On Mar 24, 8:44*am, Han wrote:
Kurt Ullman wrote innews:HsednRKmoOIBI_DSnZ2dnUVZ_vydnZ2d@earthlink. com:

In article ,
*"Robert Green" wrote:


commodities markets went from $13 billion to $300 billion. Last year,
27 barrels of crude were being traded every day on the New York
Mercantile Exchange for every one barrel of oil that was actually
being consumed in the United States. *source:


http://www.cbsnews.com/2100-18560_162-4707770.html


* *Since oil is fungible and a world-wide market, *this is a bogus
* *stat.
The REALLY interesting one would how many are traded worldwide versus
how many are use worldwide.


I had to look up fungible, and I'm not sure I fully understand anything
more than a version of "easily substituted". *Statistics are always
suspect, since we usually don't know all the premises and limitations to
the calculations. *But bogus is too strong a word, IMO.

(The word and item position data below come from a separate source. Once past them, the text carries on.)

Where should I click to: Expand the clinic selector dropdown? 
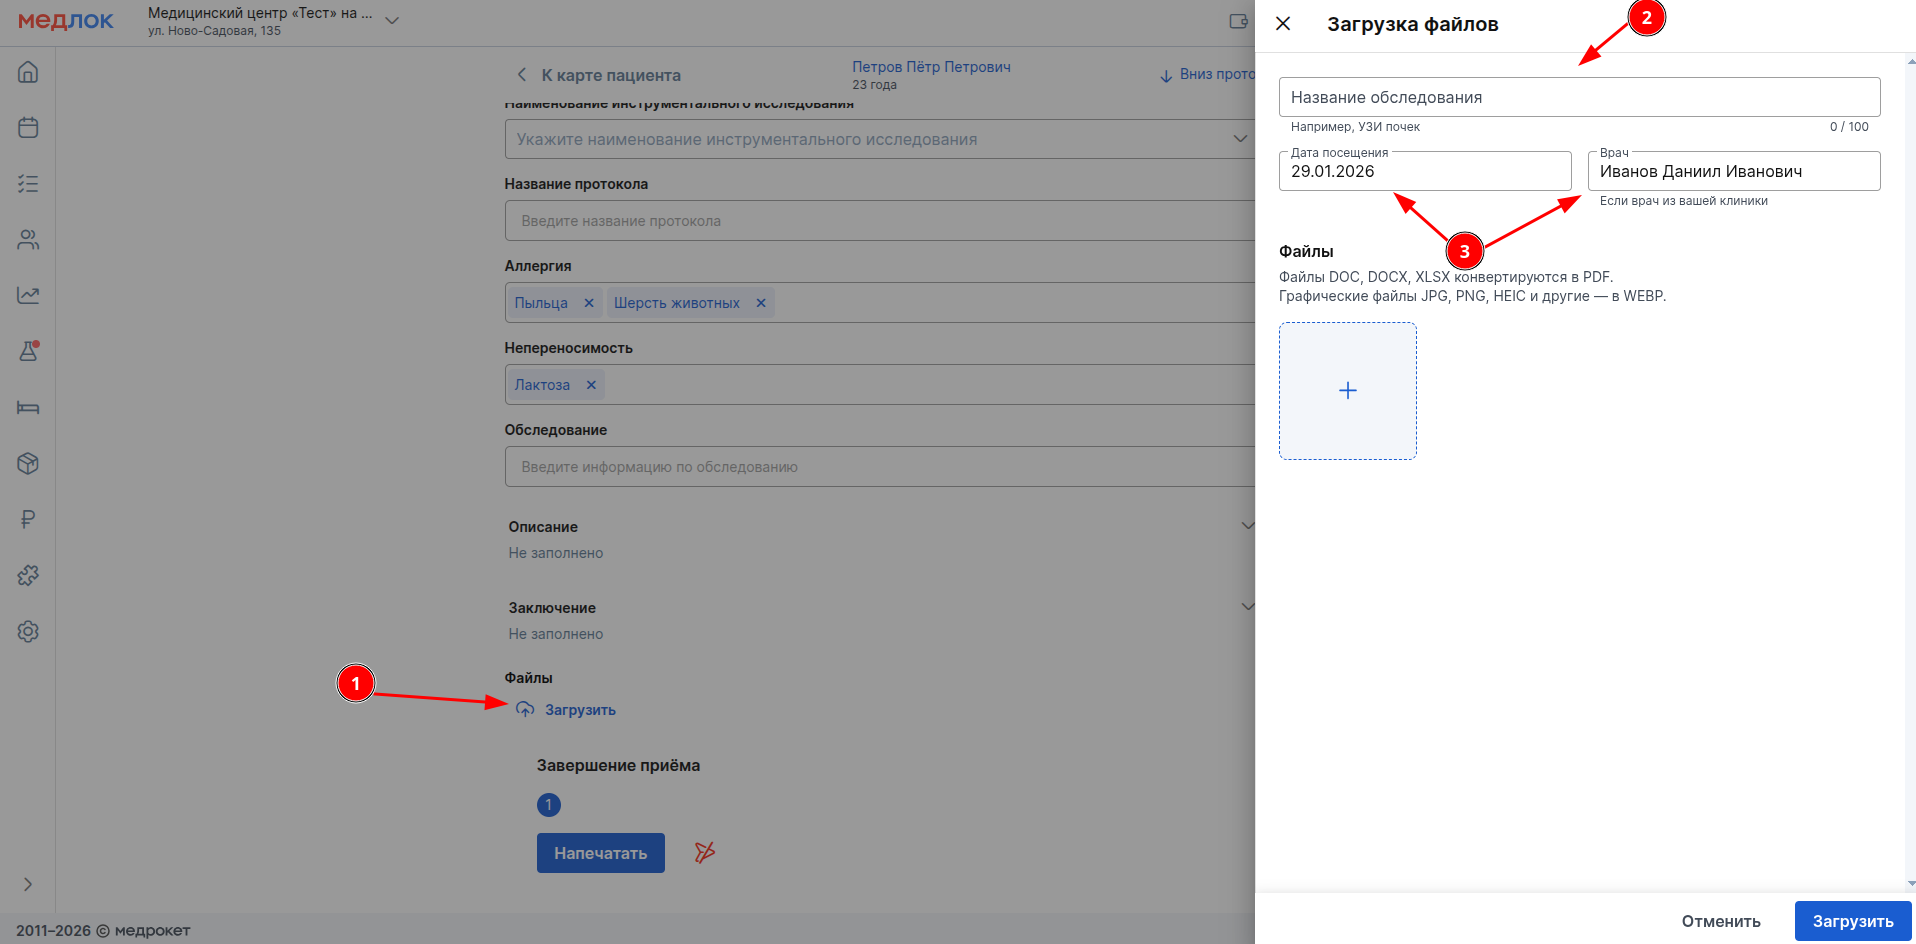coord(392,21)
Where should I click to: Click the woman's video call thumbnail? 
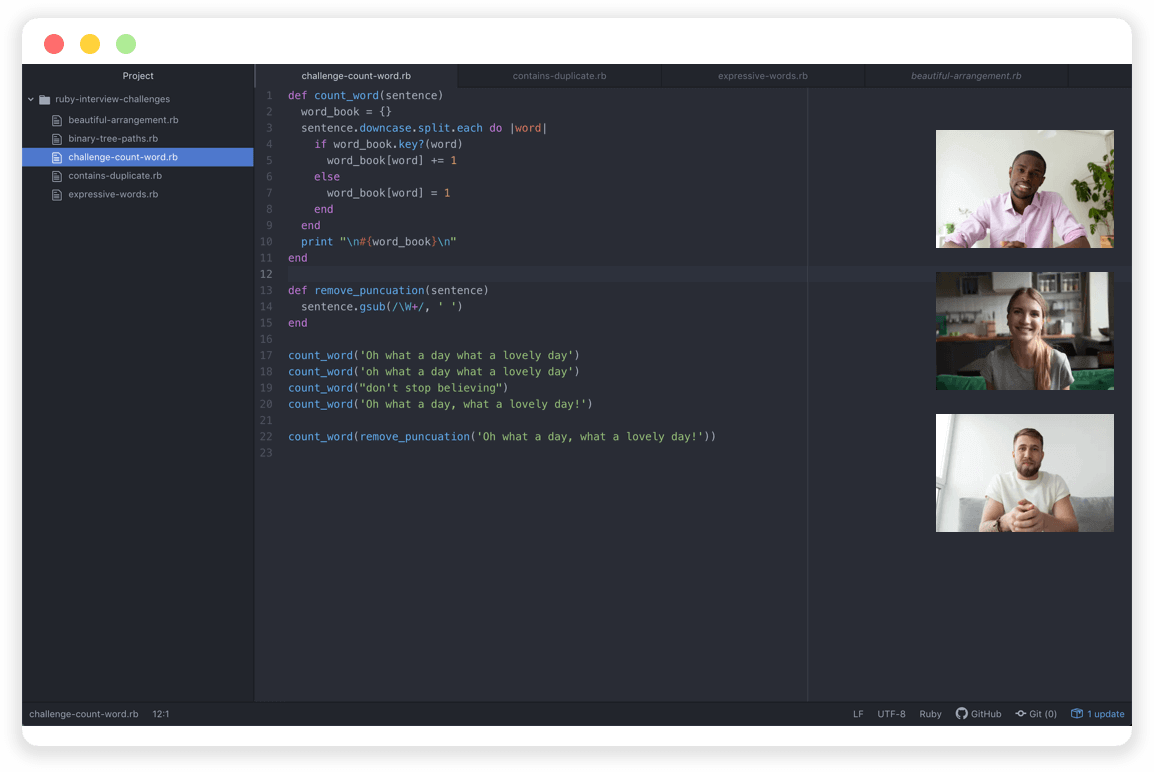pyautogui.click(x=1024, y=331)
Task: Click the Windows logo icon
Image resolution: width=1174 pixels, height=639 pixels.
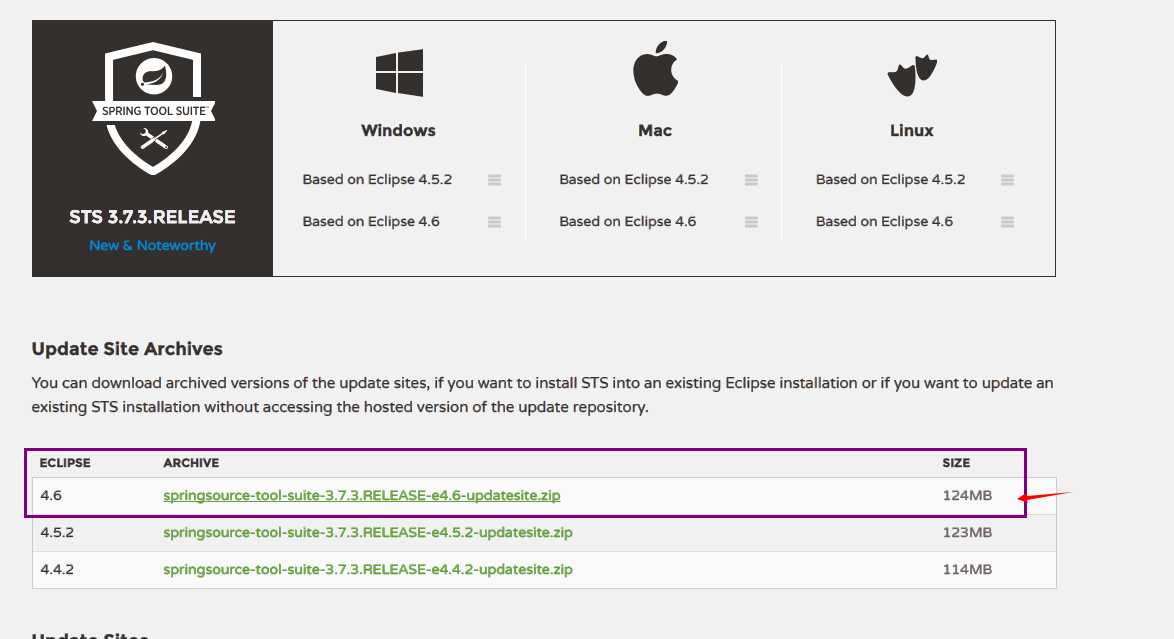Action: coord(399,73)
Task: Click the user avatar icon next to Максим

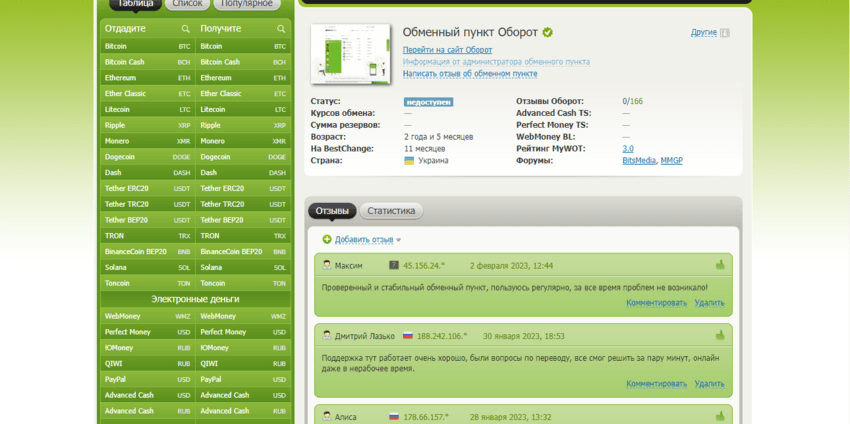Action: point(326,266)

Nevertheless, since the US share of the world oil market is in the order
of 25%, substantially more than the ~4% as the 27-fold multiple of trades
over uses of 1 barrel suggests, the much repeated selling of that same
barrel of oil seems excessive. *In the aggregate and on average such
trading cannot possibly reduce the average price of oil, since every
trade costs something.

So, yes the trading functions a bit to hedge and keep the prices in a
free market range, but that range is increased by the speculation.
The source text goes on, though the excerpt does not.